Asked how the mortgage-loan packages were faulty, a Bank of America spokesman said that "problems with the documentation" were involved. He declined to elaborate or to identify the company for which the bank acted as escrow agent.
The spokesman, in response to a question, said he did not know if any government agencies are looking into the matter.
Two San Francisco securities analysts who follow Bank of America's fortunes said Monday that they had not previously heard of its problem with the mortgage-backed securities.
Mortgage-backed securities in recent years have become a major method of forming large pools of investment capital. Banks, savings institutions and other lenders package their mortgages and, to raise pools of capital, sell certificates or "securities" backed by the mortgage packages to investors in the secondary market.

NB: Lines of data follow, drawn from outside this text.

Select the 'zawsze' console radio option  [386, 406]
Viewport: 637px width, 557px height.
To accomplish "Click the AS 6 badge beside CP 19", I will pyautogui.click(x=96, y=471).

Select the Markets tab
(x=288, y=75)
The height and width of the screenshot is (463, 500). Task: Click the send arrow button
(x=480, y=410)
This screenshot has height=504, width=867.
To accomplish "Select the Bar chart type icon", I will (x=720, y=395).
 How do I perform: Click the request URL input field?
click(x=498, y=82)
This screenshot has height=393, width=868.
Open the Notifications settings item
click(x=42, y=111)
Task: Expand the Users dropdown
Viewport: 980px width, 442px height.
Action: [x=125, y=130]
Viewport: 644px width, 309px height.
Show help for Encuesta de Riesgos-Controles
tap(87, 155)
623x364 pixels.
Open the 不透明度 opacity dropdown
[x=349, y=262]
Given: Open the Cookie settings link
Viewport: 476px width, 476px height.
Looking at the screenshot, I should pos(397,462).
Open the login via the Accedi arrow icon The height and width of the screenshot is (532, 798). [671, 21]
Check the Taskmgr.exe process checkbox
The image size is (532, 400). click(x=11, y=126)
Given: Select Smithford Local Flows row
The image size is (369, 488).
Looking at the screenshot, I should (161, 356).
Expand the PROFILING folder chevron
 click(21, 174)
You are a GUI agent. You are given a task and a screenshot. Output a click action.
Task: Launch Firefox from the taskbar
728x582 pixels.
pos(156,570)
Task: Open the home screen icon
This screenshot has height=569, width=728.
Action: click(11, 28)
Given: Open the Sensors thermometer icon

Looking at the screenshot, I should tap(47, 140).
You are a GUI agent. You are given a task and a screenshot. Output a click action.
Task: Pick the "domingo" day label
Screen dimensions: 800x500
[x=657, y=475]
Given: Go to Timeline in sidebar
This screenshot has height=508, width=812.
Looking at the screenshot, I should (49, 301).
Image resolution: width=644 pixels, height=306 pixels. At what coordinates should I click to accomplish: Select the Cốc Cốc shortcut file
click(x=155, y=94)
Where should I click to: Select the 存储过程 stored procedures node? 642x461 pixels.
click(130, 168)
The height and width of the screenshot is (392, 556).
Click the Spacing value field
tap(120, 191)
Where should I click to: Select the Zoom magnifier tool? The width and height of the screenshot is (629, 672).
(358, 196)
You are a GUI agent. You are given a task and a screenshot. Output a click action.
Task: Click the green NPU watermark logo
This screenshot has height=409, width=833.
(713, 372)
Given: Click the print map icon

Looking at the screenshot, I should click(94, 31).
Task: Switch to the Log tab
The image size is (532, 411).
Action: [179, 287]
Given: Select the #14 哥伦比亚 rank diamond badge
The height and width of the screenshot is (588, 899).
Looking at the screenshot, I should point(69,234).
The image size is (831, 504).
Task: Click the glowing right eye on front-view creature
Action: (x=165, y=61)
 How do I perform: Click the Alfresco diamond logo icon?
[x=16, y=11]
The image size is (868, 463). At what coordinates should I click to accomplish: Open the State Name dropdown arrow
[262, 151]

Bank of America's estimated $37-million cost for settling with the investors in the mortgage packages was reported as a pretax "non-recurring" operational loss in the fourth quarter ended last Dec. 31. Last Monday, when the bank reported its fourth-quarter earnings, it did not explain the nature of the loss.
Monday's statement said the bank does not expect to be in litigation with any of the investors who acquired the "faulty" securities packages.
Echoing last Friday's statement, the bank said again Monday that the "several employees" suspended are on full pay while the institution reviews "all the circumstances that led to the situation to determine whether any bank employees acted improperly."
It reiterated that the suspensions do not "imply any judgment by the bank as to any individual's responsibility."